Fca, l'addio al diesel vale 3mila posti

Due gli stabilimenti interessati, i sindacati sono in allarme. Le ricadute su Marelli

Fca, l'addio al diesel vale 3mila posti

Il fatto che Fiat Chrysler Automobiles possa interrompere, nel 2022, il lungo feeling con le motorizzazioni diesel, non ha scosso più di tanto la Borsa. Anzi. Ieri mattina l'indiscrezione riportata con enfasi dal Financial Times ha portato le azioni Fca fino a quasi 18 euro, per poi retrocedere (-0,54%) e chiudere la giornata a quota 17,52 euro. Più che alle preoccupazioni che la notizia possa incidere negativamente sulle vendite, da ora in avanti, di veicoli a gasolio, gli analisti hanno piuttosto guardato ai risparmi di cui beneficerebbe Fca, visti i costi non indifferenti che le Case automobilistiche devono affrontare allo scopo di adeguare questi propulsori ai crescenti limiti sulle emissioni.

L'indiscrezione del quotidiano della City, né smentita né confermata dal Lingotto, viene anche interpretata come un importante segnale di svolta da parte del gruppo, alla pari degli altri Big, in direzione dei motori alternativi, come quelli ibridi ed elettrici, oltre alle consolidate unità a gas. Tutto, comunque, è rimandato all'Investor Day del prossimo 1 giugno, in programma a Balocco (Vercelli), quando l'ad Sergio Marchionne, a meno di un anno dall'uscita da Fca, svelerà piani e programmi che saranno portati avanti (magari con qualche ritocco) dal suo successore.

Nel mercato, però, cominciano ad affiorare incognite e qualche timore. «È necessario, a questo punto - commenta un analista - che Fca acceleri fin da subito gli investimenti su ibrido ed elettrico, cercando di mettersi il più possibile alla pari con i principali competitori che questa strada l'hanno imboccata da tempo». Mediobanca, da parte sua, ha confermato una valutazione outperform sul titolo: «Un più profondo impegno di Fca sulle nuove tecnologie - dice il report - era abbastanza atteso. Ma non siamo sicuri che il Lingotto sarà in grado di rimpiazzare l'ampia quantità di motori diesel venduti in Europa in meno di quattro anni».

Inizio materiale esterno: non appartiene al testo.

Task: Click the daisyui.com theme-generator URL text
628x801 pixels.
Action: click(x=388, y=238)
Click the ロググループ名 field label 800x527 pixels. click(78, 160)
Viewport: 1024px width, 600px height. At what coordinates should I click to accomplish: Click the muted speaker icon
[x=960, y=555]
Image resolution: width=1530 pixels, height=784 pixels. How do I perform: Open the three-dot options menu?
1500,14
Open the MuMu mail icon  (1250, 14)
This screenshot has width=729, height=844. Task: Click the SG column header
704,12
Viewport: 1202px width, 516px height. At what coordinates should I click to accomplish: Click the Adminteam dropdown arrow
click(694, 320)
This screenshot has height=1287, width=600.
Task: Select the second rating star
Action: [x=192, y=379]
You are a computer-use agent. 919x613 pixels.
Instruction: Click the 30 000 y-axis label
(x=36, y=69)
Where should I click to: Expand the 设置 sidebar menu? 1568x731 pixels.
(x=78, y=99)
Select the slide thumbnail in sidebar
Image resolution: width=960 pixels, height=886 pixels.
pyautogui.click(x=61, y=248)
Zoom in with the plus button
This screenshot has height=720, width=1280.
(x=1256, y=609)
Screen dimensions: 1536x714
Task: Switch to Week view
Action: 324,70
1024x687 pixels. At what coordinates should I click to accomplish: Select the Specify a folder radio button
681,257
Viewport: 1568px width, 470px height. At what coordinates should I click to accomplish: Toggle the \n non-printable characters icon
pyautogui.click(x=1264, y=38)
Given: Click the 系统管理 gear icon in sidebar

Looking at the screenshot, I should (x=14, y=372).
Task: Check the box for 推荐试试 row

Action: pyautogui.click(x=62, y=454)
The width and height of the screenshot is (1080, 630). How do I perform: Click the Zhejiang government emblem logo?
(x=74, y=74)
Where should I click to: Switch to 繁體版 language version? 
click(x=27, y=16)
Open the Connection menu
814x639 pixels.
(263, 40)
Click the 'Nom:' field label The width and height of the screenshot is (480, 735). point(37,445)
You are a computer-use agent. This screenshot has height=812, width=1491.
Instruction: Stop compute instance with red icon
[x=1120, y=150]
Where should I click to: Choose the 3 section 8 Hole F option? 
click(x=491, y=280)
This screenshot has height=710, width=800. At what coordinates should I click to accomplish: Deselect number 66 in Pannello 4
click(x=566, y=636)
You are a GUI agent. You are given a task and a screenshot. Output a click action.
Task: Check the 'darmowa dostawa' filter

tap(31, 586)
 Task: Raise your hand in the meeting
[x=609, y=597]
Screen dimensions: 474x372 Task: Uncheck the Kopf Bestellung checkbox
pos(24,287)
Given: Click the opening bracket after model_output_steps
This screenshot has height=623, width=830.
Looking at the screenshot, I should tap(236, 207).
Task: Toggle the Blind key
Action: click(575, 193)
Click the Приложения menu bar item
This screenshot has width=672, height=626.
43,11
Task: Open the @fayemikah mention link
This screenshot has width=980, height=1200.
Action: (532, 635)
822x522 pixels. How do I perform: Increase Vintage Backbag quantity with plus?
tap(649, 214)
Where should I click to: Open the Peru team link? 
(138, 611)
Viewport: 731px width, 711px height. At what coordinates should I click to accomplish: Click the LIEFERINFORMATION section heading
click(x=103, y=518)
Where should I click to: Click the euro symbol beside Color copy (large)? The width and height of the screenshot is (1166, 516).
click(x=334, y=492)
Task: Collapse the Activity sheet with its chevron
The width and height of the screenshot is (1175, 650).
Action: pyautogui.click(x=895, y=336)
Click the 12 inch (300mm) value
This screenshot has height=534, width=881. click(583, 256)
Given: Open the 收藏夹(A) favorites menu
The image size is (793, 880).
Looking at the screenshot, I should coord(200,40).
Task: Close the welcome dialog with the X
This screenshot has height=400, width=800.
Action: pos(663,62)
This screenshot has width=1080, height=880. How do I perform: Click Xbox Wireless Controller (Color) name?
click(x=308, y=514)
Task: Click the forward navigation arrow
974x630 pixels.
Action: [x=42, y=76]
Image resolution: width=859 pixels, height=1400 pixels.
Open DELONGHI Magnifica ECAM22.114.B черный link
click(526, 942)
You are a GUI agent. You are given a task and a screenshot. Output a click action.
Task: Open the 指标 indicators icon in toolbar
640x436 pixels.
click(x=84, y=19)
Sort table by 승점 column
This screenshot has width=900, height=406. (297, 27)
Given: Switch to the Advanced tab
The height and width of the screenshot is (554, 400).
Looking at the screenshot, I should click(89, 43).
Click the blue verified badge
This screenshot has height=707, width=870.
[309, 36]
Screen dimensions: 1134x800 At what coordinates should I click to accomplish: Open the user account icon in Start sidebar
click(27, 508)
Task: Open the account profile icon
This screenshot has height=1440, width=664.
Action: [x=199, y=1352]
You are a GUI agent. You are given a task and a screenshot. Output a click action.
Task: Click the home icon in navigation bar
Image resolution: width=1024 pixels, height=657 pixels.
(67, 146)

I sindacati, come era prevedibile, guardano fin da ora alle fabbriche di Fca che producono motori diesel, a Cento, nel Ferrarese, e a Pratola Serra, in provincia di Avellino. E hanno sollecitato il gruppo a fare chiarezza. «La nostra priorità - puntualizza Ferdinando Uliano, segretario nazionale Fim Cisl - è la messa in sicurezza degli stabilimenti e dell'occupazione se ci saranno piani che porteranno verso l'uscita delle motorizzazioni diesel. Occorrono iniziative che riqualifichino le produzioni assegnando nuovi motori e nuove attività per salvaguardare occupazione e impianti». A essere interessati sono circa 3mila lavoratori. In allarme è pure Magneti Marelli, nonostante il business dei sistemi diesel non sia centrale. La società guidata da Pietro Gorlier produce sistemi per centraline e per lo scarico, oltre a vari componenti per i propulsori.

E i concessionari cosa dicono? «Dovremo adeguarci alla futura nuova offerta ibrida ed elettrica - afferma un dealer -; la domanda di auto diesel è comunque in calo e rappresenta, ora, il 30-40% rispetto al 55% del passato. Un colpo la ha dato anche il divieto di circolazione, in alcune città, esteso assurdamente ai motori a gasolio Euro6».